Problem requirements =
Transcribe the lines below verbatim, starting at the line that contains "Click the back" and ending at the line that contains "(x=1093, y=403)".

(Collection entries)
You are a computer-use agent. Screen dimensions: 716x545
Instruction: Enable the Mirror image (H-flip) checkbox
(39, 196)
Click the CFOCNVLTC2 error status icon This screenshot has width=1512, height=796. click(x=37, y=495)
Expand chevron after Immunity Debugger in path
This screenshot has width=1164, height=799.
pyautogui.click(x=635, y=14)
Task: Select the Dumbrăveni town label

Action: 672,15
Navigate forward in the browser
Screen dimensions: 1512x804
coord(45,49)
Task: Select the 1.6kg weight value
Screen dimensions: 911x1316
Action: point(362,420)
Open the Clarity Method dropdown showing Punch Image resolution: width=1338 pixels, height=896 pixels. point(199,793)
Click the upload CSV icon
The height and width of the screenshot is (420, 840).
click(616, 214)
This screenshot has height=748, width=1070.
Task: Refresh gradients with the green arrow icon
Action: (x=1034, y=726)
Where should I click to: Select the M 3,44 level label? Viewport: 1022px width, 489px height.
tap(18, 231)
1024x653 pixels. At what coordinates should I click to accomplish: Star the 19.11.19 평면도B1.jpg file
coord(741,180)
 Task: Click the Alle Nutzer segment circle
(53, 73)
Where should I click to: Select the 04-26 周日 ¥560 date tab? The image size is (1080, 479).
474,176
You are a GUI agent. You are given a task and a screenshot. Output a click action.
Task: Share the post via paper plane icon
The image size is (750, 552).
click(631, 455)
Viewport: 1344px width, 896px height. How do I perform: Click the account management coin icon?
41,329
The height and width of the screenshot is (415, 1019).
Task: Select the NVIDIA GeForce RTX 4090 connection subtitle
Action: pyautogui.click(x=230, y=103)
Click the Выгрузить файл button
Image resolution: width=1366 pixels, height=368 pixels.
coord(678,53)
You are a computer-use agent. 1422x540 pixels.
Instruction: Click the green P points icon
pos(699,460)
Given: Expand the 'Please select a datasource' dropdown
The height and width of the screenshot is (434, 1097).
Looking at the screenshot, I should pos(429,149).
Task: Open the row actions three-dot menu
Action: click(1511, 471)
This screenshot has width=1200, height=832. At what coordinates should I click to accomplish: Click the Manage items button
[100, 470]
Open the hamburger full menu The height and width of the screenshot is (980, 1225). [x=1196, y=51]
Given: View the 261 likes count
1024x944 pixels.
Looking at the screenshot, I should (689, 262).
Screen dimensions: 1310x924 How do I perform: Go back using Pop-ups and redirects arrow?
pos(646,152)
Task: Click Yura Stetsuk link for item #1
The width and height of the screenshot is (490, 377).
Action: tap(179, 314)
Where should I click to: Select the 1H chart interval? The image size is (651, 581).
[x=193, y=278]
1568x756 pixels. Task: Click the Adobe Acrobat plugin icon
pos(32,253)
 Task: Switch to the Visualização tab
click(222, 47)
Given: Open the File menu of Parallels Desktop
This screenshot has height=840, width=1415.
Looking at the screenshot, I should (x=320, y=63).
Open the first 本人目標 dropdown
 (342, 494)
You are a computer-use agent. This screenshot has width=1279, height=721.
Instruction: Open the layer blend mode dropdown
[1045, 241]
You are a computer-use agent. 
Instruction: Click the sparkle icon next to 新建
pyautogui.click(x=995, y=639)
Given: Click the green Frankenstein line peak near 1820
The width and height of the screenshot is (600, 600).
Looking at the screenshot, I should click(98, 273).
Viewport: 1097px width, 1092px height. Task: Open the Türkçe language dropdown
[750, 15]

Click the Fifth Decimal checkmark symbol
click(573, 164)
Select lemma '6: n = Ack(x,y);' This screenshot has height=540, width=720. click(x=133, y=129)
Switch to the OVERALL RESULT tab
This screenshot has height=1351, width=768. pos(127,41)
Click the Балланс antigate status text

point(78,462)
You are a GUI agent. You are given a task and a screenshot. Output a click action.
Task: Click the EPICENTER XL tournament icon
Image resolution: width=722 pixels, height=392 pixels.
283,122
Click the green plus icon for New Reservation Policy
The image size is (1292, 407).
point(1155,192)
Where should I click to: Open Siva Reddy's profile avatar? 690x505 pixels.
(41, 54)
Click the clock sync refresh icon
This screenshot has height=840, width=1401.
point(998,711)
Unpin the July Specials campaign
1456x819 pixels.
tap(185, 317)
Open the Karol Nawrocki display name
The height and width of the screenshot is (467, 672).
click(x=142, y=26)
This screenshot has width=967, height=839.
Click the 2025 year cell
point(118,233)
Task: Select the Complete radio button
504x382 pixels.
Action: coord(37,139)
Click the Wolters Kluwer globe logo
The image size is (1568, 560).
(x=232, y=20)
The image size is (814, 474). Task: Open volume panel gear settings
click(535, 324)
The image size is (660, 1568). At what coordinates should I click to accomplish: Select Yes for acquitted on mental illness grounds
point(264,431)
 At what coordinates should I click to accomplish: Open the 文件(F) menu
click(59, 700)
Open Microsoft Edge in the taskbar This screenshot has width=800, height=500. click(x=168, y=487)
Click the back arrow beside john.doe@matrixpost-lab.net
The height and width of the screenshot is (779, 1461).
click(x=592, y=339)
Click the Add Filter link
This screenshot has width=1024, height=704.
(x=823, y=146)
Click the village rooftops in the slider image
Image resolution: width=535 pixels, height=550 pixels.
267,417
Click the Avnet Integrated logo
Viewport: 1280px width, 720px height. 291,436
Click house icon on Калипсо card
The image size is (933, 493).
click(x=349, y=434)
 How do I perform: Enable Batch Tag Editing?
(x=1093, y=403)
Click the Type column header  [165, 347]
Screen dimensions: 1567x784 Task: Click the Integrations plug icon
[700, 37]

Full response =
Click the back arrow beside john.doe@matrixpost-lab.net
The height and width of the screenshot is (779, 1461).
click(x=592, y=339)
Click the Add Filter link
This screenshot has width=1024, height=704.
(x=823, y=146)
Click the village rooftops in the slider image
Image resolution: width=535 pixels, height=550 pixels.
267,417
Click the Avnet Integrated logo
Viewport: 1280px width, 720px height. 291,436
Click house icon on Калипсо card
The image size is (933, 493).
click(x=349, y=434)
 How do I perform: Enable Batch Tag Editing?
(x=1093, y=403)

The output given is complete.